In fact, a private contract is signed between the physician and the beneficiary that states, in essence, that neither one can receive payment from Medicare for the services that were performed.  (The contract, of course, must be signed before the services are provided so the beneficiary is fully aware of the physician’s opt-out status.)  Moreover, the supplier must submit an affidavit to Medicare expressing his/her decision to opt-out of the program.  
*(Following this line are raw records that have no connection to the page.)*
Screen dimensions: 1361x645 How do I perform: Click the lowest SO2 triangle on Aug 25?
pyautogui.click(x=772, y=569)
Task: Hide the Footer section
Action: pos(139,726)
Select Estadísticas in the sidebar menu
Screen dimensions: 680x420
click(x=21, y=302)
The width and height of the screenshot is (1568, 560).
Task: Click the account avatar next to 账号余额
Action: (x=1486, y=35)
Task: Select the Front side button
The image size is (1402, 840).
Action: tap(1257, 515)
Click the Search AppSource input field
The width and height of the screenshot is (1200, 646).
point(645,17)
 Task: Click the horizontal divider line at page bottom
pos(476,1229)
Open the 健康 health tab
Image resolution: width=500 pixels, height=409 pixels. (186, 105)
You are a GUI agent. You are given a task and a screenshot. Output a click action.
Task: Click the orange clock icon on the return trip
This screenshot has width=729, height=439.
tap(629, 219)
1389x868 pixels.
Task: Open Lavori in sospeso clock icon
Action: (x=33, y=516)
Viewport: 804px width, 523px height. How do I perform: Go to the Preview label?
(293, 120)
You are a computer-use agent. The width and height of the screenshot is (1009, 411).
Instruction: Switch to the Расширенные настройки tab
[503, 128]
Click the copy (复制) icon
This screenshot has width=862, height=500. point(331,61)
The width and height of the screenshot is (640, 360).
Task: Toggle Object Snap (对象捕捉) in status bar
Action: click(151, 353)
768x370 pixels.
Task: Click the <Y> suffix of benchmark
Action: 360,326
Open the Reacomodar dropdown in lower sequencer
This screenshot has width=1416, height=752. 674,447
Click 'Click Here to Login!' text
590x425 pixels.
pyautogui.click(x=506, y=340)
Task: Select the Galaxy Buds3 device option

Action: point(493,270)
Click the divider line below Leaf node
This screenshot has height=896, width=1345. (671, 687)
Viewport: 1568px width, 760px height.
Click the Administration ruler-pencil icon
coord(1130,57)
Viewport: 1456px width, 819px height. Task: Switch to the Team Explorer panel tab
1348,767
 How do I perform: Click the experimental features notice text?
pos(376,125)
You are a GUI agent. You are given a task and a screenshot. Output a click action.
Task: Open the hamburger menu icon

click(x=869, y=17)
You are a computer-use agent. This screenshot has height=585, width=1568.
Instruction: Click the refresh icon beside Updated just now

The provider enrollment unit must process these affidavits.  The difference between opting-out and not accepting assignment is relatively straightforward.  If the practitioner opts-out, neither he/she nor the beneficiary can bill Medicare.  If the practitioner chooses not to accept assignment, he/she must still enroll in Medicare and must submit the bill to the contractor.  (For additional information on “opt-out,” see Pub. 100-02, chapter 15, section 40.)  

In an emergency care or urgent care situation, a physician or practitioner who opts out may treat a Medicare beneficiary with whom he or she does not have a private contract. In those circumstances, the physician or practitioner must complete a CMS-855 application after the emergency services were provided.